Research Brief: DEP's Confounding Job Numbers For RGGI

May 19 2021 | Pittsburgh Works

The Pennsylvania Department of Environmental Protection is trying once again to convince its advisory committees that it makes sense to join a multi-state coalition that would force power plants that use fossil fuels to pay an extra fee to the state. Not one of those committees endorsed the idea when DEP made its pitch last year.

The DEP’s own figures show that the plan, known as the Regional Greenhouse Gas Initiative, will raise power prices and households will pay more for electricity over the next decade.

But DEP claims that joining RGGI will do more than cut the state’s carbon dioxide emissions and reduce overall air pollution, primarily by prompting the early retirement of Pennsylvania’s coal-fired power plants.

DEP also says that its plan for joining RGGI will add jobs to the state’s economy. Maybe so. Except that’s not what DEP’s analysis initially showed.

Before presenting its case to the state Environmental Quality Board last year, the DEP released the spreadsheets showing the economic impact of three different RGGI scenarios for using the $300 million per year the state would collect:

  • Option 1: Finance energy efficiency, wind and solar production, electric vehicle usage, and other energy-related projects, the option pushed by Gov. Wolf.
  • Option 2: Rebate half of those fees to consumers to help them pay higher energy bills.
  • Option 3: Put most of the money into the state’s general fund.

In its presentation to the EQB, the DEP said Option 1 would create 30,000 new jobs by 2030, more than either of the other RGGI options and more than not joining RGGI.

But that wasn’t what an earlier set of DEP numbers showed. The figures originally released by DEP in August 2020 showed that Option 1 would create fewer jobs than not joining RGGI.

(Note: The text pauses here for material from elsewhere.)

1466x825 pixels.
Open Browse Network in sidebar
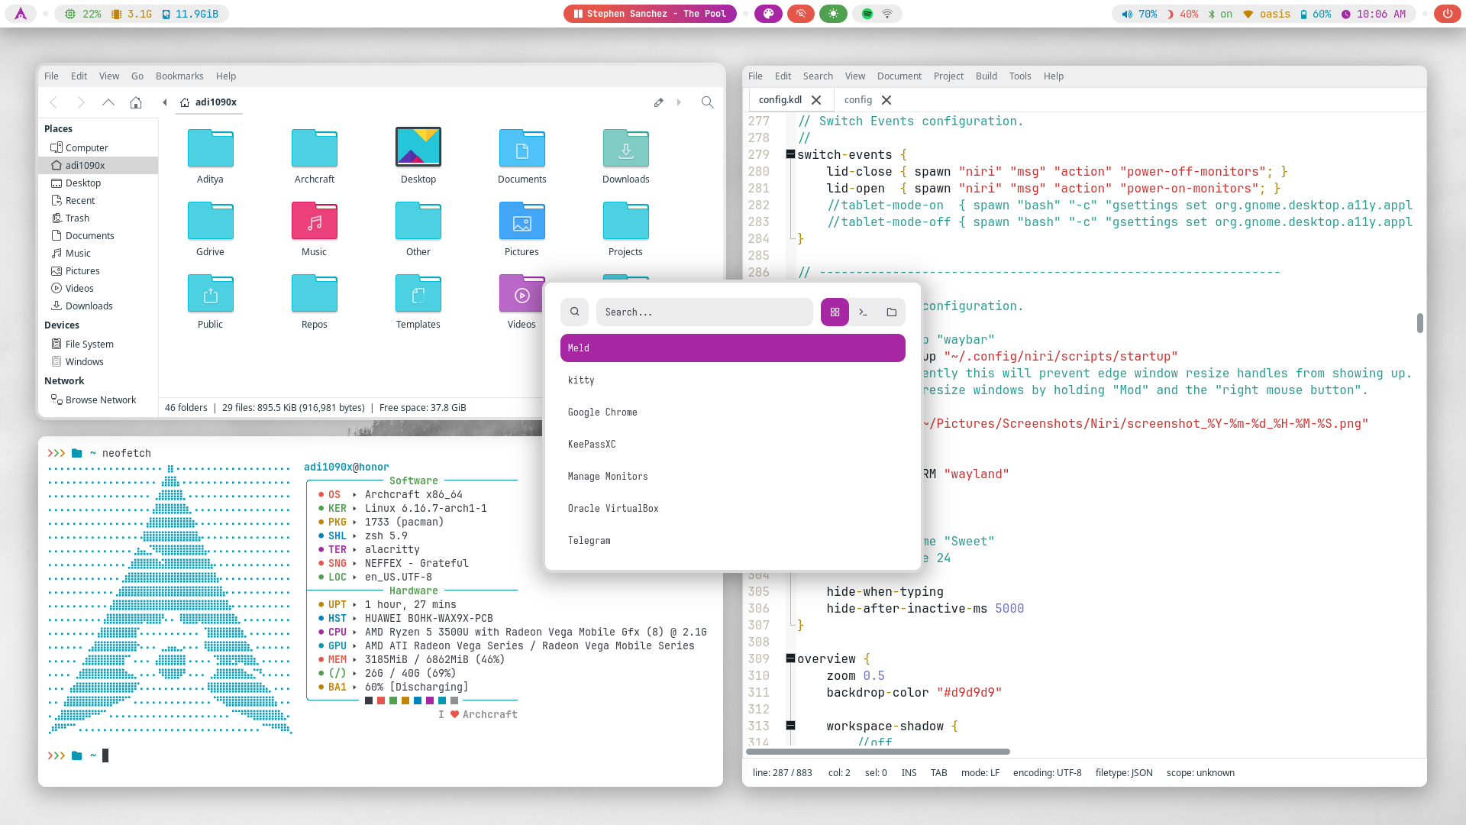click(x=100, y=400)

In fact, it predicted that Gov. Wolf’s preferred option – using the RGGI money for energy investments – would create fewer jobs than either of the other two RGGI options.

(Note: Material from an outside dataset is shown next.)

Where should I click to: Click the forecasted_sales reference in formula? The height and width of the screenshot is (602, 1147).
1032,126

After Pittsburgh Works asked DEP officials last August why the job numbers on a summary spreadsheet showing the 30,000 new jobs did not reflect the actual detailed data in the economic model run, DEP chalked it up to “transcription error,” removed the original data file from the DEP website, and substituted a new one without explanation.

In the new spreadsheet file (currently available on the DEP RGGI website), the summary data showing the 30,000 increase is the same as before. But the detailed analysis that predicts the annual number of jobs by industry sector for each RGGI option has changed.

The job total for Option 1 has increased by 61,000, while the job totals for Options 2 and 3 have dropped by 17,000 and 27,000 respectively. Option 1 is now the option that is estimated to create the most jobs by 2030.

DEP is using a model produced by Regional Economic Models, Inc., one of the industry standards for estimating how different changes in the economy will affect employment, GDP, and other measures. If you ever see a claim that Industry X is responsible for 10,000 jobs and $1 billion dollars in economic impact, that estimate probably comes from REMI or one of its competitors.

The predictions made by REMI and its competitors are only as good as the assumptions programmed into the model. If you tell the model that inflation will be 2% per year over the next decade, you’ll get a different answer on jobs and GDP than if you assume it will be 3% or 1%.

The DEP did not explain what variables were changed in the REMI model that resulted in the different job numbers between the two versions.

The DEP job number is squishy in another way. The department told the EQB that RGGI Option 1 would create more than 30,000 jobs by 2030. But the DEP’s own data estimates that Pennsylvania will only have 4,272 more jobs in 2030 under RGGI Option 1 than if the state did not join RGGI.

So where did the 30,000 jobs number come from?

Despite what it claims in the EQB presentation, DEP isn’t counting net new jobs. It is counting each year that a job exists as an additional job.

So, the job difference in 2022 is added to the job difference in 2023 is added to the job difference in 2024 and so on until 2030, when the total difference adds up to 30,518. If this seems like a strange way to count jobs, you’re right. It is why politicians make a point to differentiate construction jobs associated with building a new factory (temporary) with the staffing level at the facility (permanent.)

In a Pennsylvania economy with around 8 million jobs, 30,000 new jobs would be a big number. But a 4,200-job difference predicted for nine years in the future is basically a rounding error. To be fair, the detailed RGGI presentation on the DEP website does reference “job years.” But the main DEP RGGI web page makes the same net jobs claim as the EQB presentation.

RGGI may have other benefits for Pennsylvania. But when DEP says raising electricity prices will help create additional jobs for Pennsylvania residents, be sure to ask to see the numbers.